ALBUQUERQUE, N.M. — The minimum wage increase approved by Albuquerque voters during November’s general election goes into effect today, raising the minimum wage from $7.50 to $8.50 an hour, while employees getting health care or child care will still get $7.50 an hour, KOB-TV reported.
Restaurant owners have opposed the increase, concerned that they will have to cut jobs or stop hiring, Eyewitness News 4 said.
Starting this year, tipped employees will make 45 percent of the minimum wage plus tips, and in 2014, it will increase to 60 percent of the minimum wage plus tips, KOB-TV said.

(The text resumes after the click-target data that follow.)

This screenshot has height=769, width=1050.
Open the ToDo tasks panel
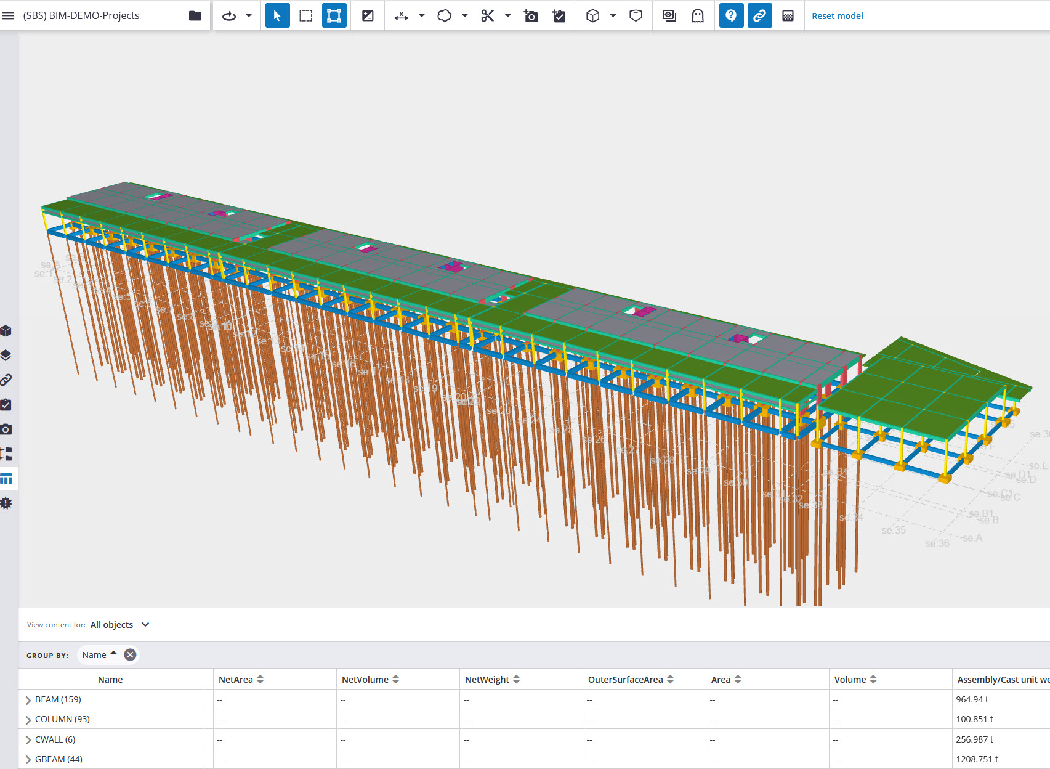[x=7, y=404]
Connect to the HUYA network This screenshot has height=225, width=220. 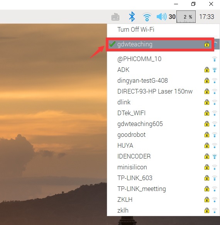[x=163, y=145]
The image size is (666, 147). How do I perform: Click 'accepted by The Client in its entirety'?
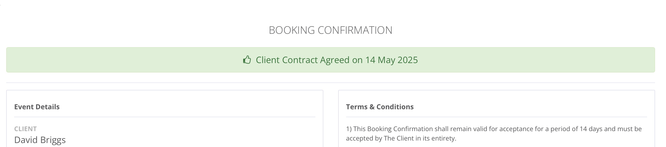pyautogui.click(x=401, y=138)
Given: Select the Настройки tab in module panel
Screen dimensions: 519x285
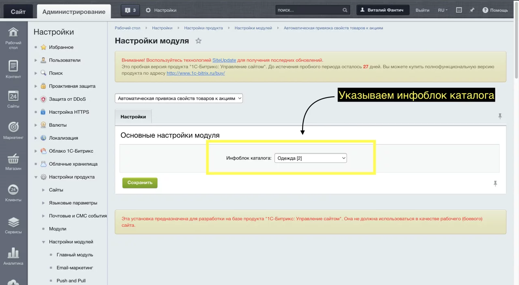Looking at the screenshot, I should pos(133,117).
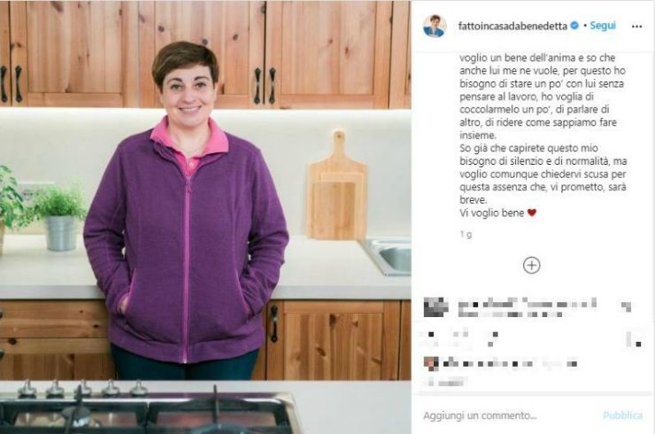Open the profile picture next to the username
This screenshot has height=434, width=655.
pyautogui.click(x=435, y=26)
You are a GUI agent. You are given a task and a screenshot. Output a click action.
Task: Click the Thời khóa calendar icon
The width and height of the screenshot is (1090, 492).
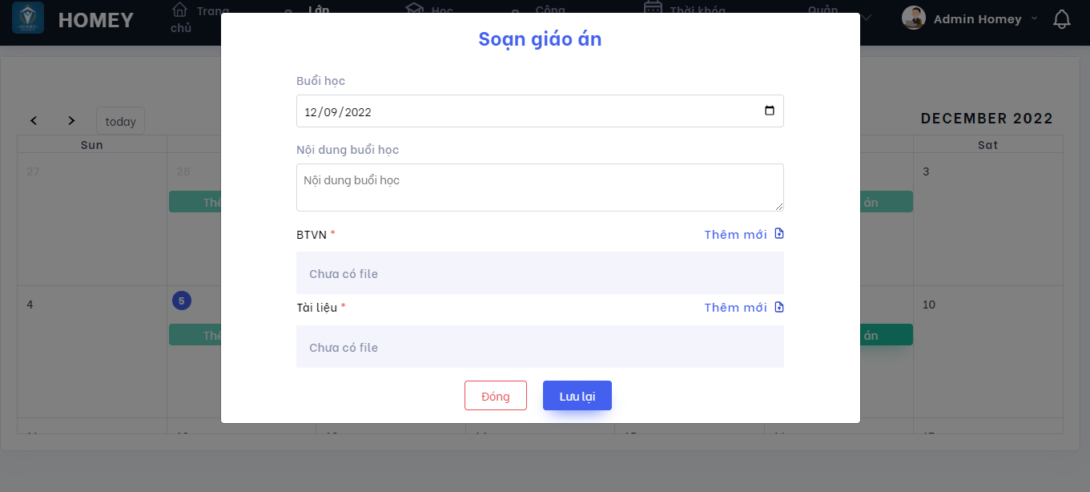click(653, 9)
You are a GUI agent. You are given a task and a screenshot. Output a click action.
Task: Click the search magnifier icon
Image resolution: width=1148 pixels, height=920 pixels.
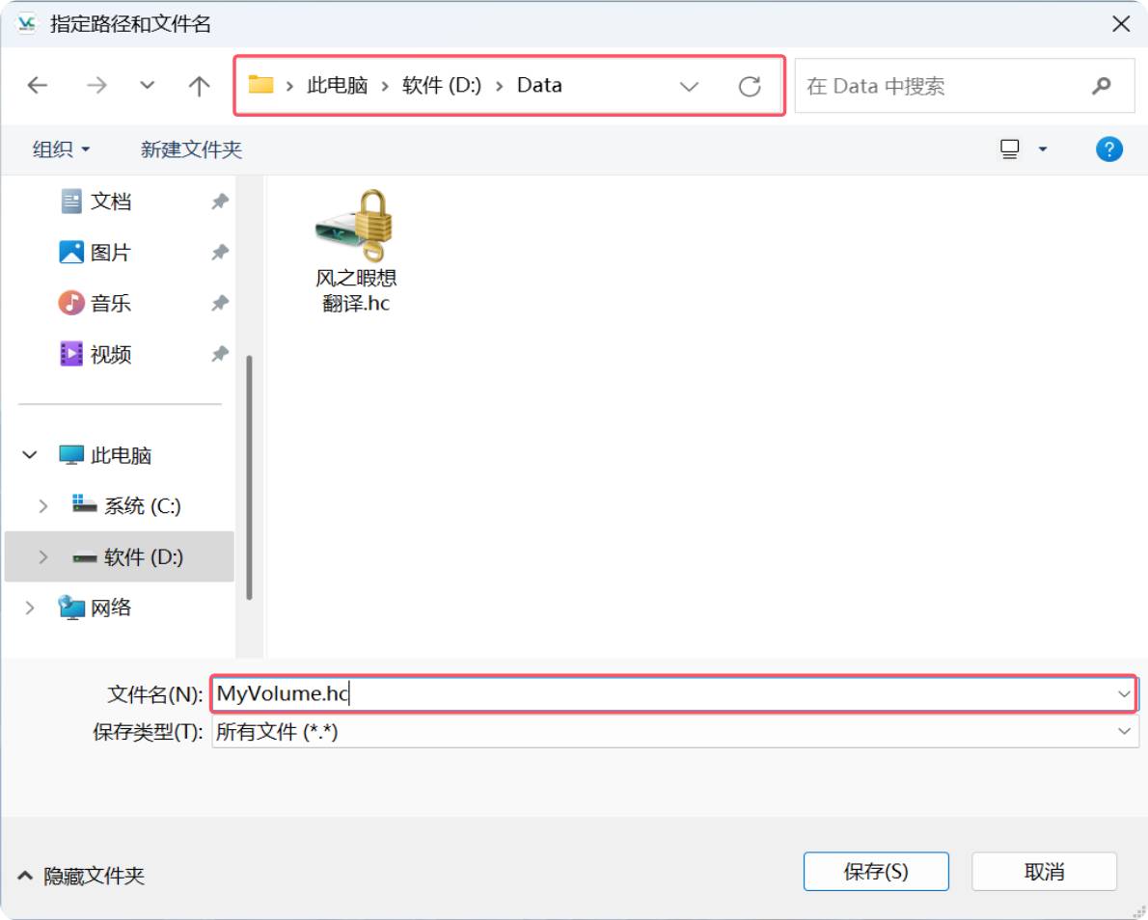point(1101,86)
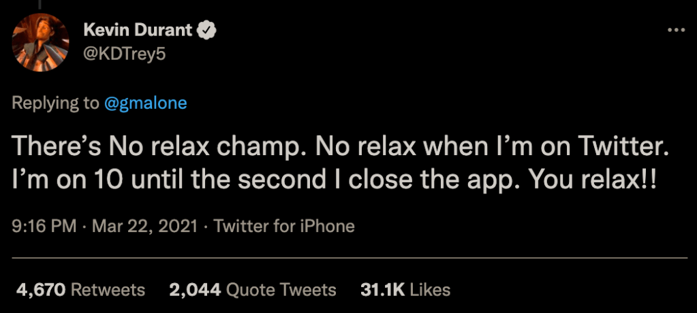This screenshot has width=697, height=313.
Task: Click the Mar 22, 2021 date
Action: click(146, 226)
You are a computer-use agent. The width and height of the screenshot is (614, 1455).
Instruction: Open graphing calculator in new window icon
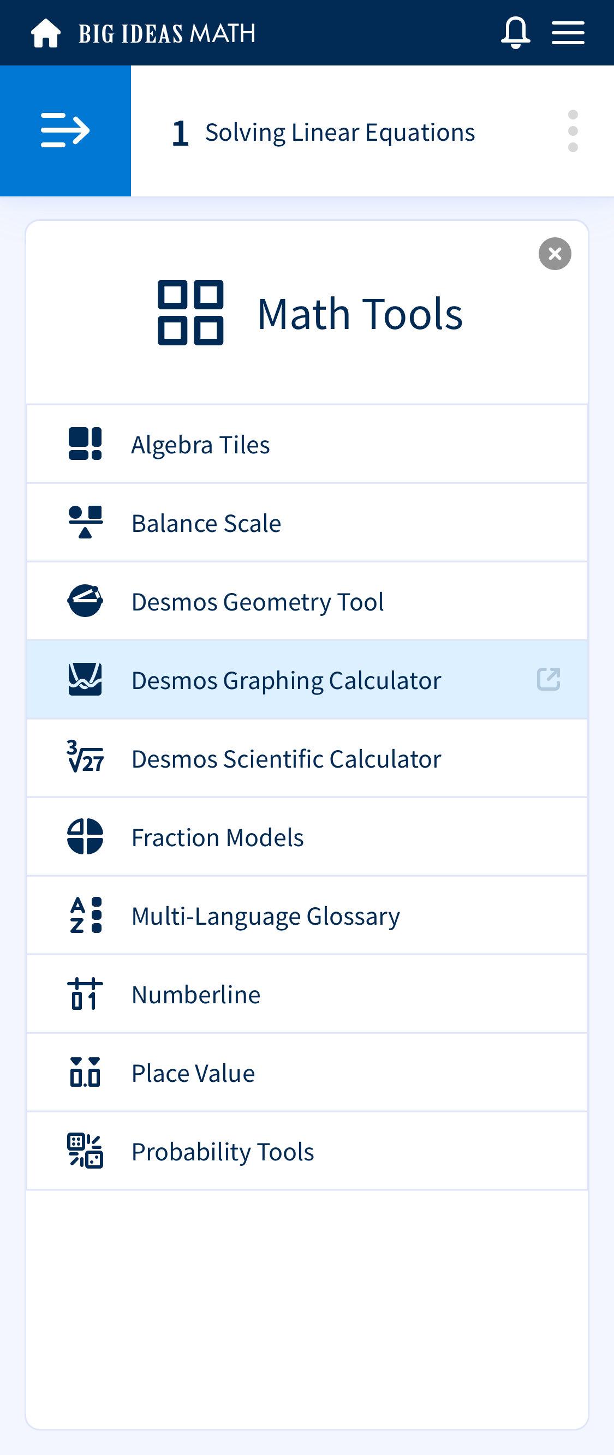coord(548,679)
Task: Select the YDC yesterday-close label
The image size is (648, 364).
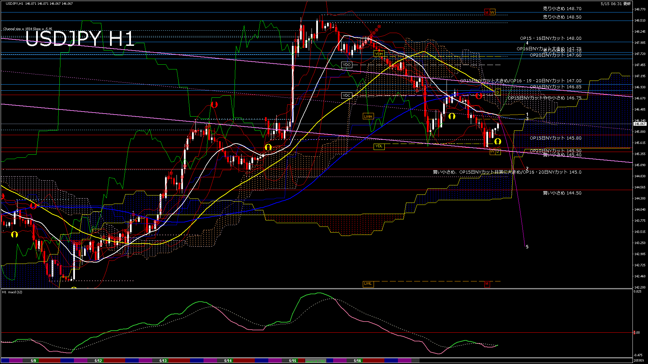Action: pyautogui.click(x=346, y=95)
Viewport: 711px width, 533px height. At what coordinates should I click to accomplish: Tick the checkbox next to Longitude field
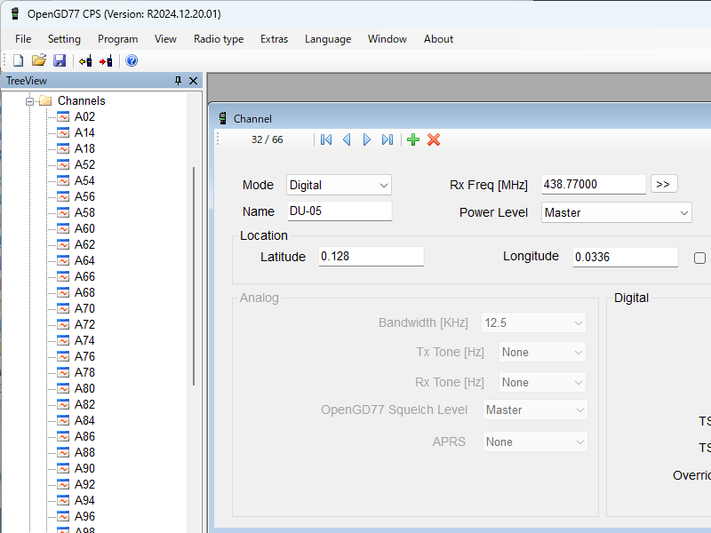point(699,258)
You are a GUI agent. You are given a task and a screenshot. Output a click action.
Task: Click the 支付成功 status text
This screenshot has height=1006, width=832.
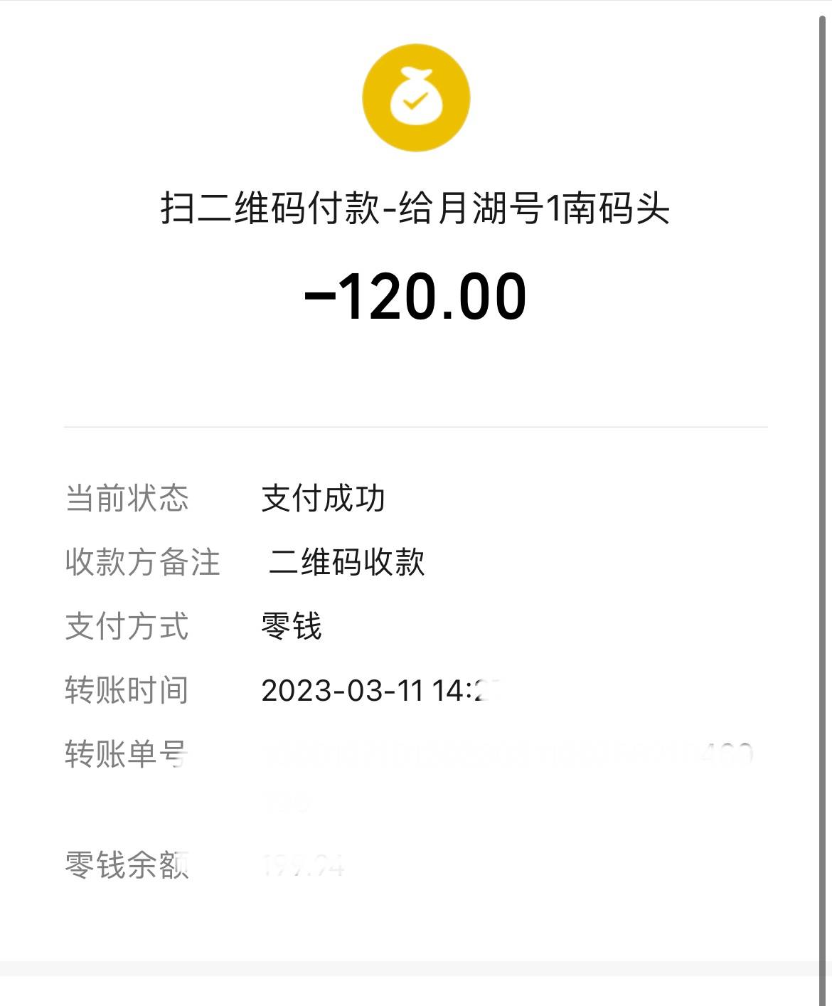click(324, 498)
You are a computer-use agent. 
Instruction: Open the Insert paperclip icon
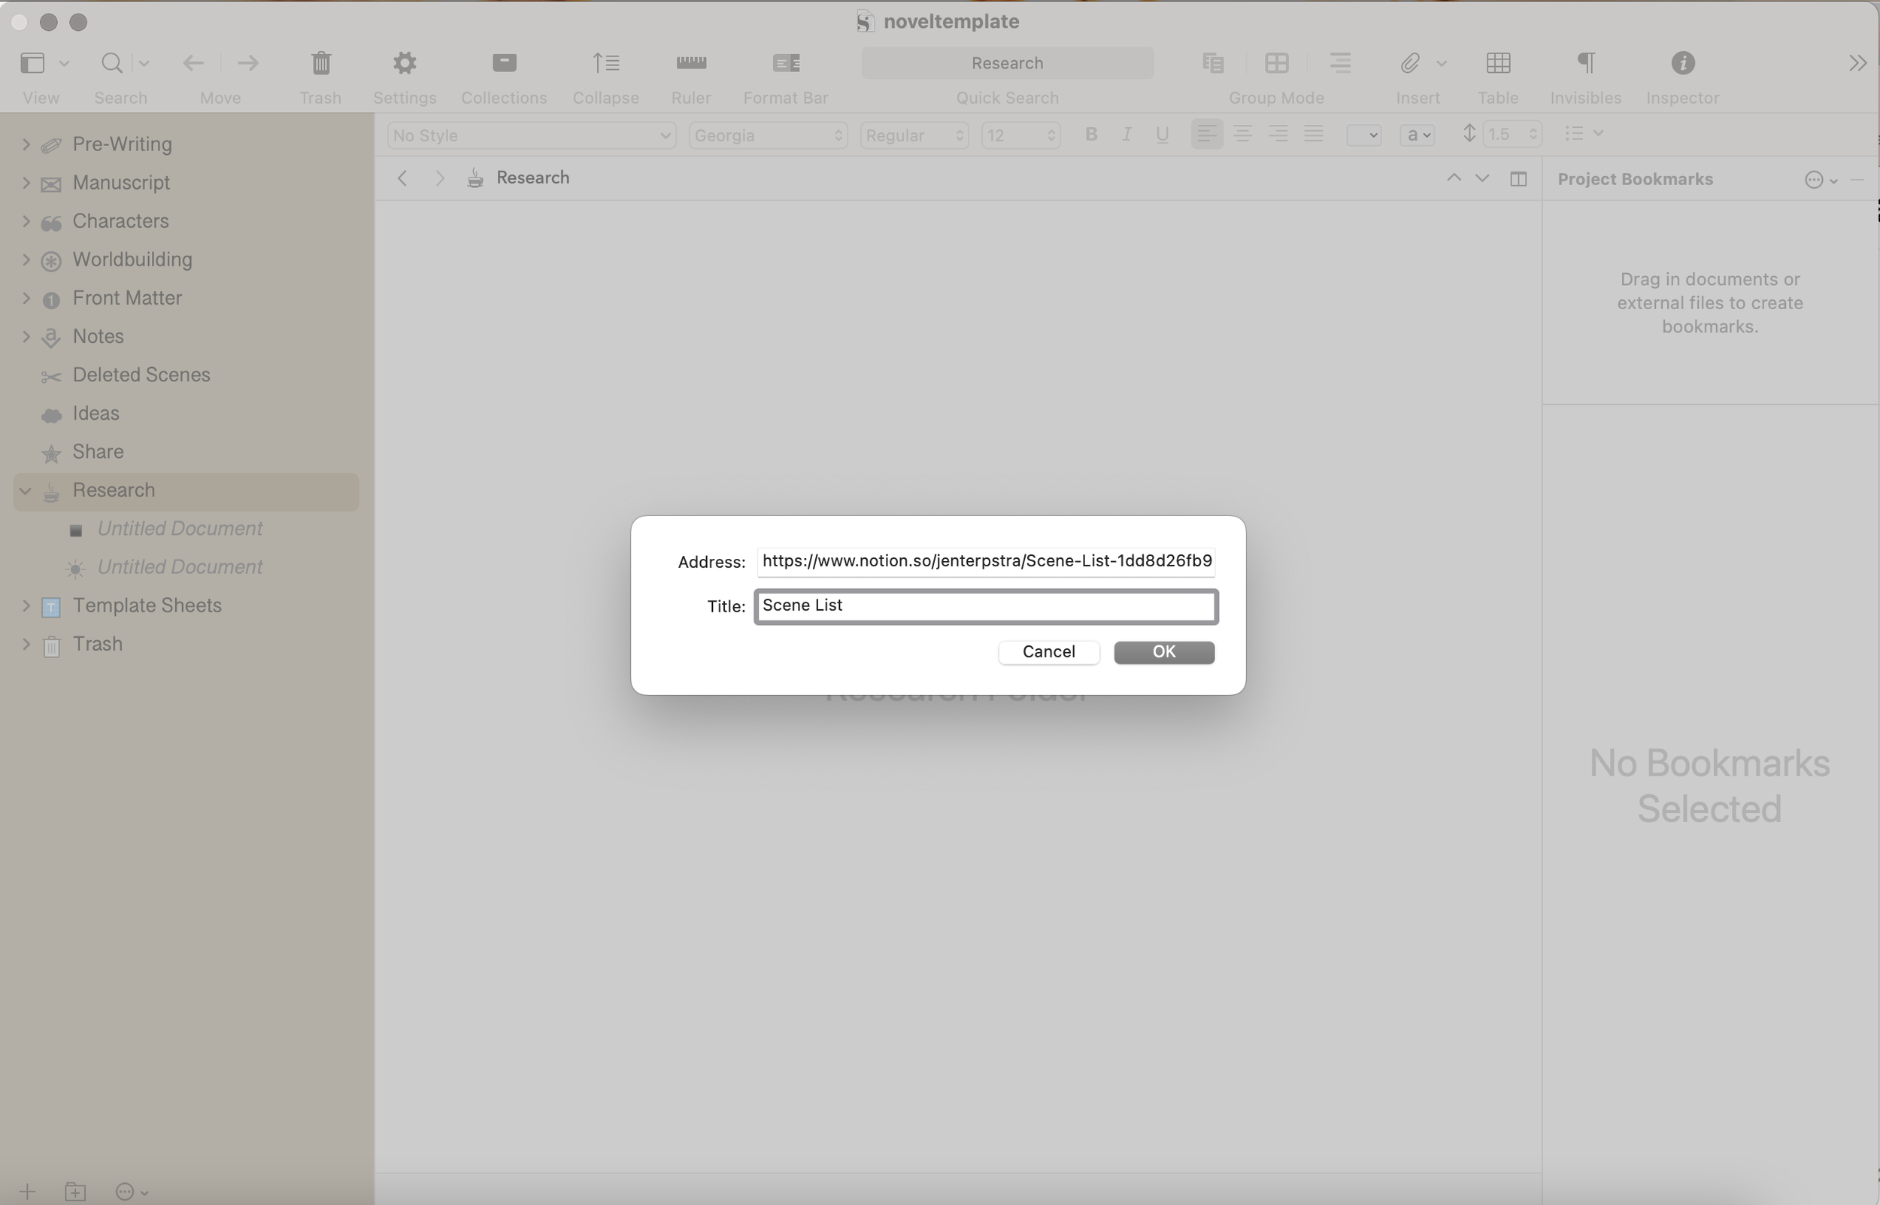[x=1409, y=63]
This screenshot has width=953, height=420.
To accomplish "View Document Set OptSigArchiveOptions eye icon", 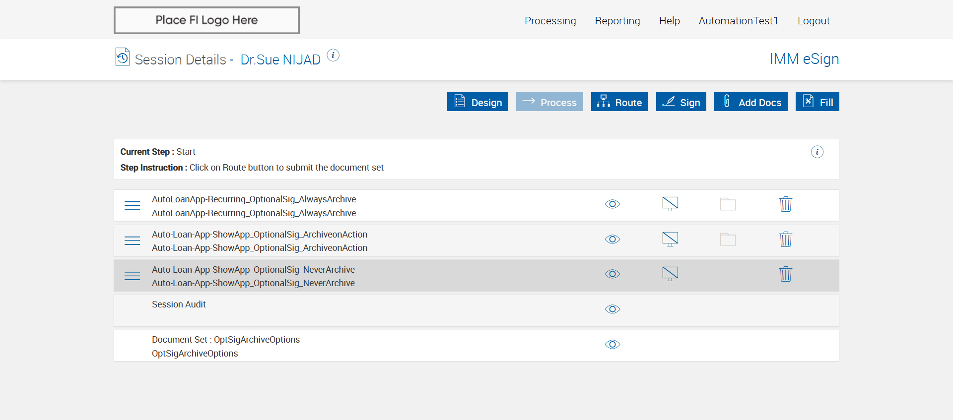I will tap(613, 345).
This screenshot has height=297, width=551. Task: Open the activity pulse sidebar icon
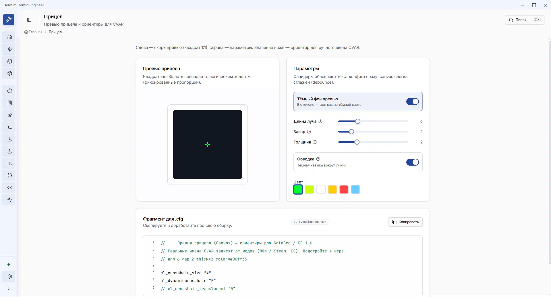pyautogui.click(x=10, y=200)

If tips and the minimum wage do not equal $8.50 an hour for employees, the restaurant will have to make up the difference.
The new minimum wage law also states that if the Consumer Price Index in 2014 shows the cost of living has increased in Albuquerque, the minimum wage would go up again, the station reported.
Meanwhile, according to KRQE News 13, Santa Fe and San Francisco are jockeying back and forth to be the city with the nation’s highest minimum wage.
Santa Fe was the national leader throughout much of 2012 with a minimum per-hour wage of $10.29, News 13 reported. But San Francisco today upped its minimum wage to $10.55 an hour.
Santa Fe is expected to raise its minimum wage by an amount to be announced in mid-January and to take effect in March, KRQE reported.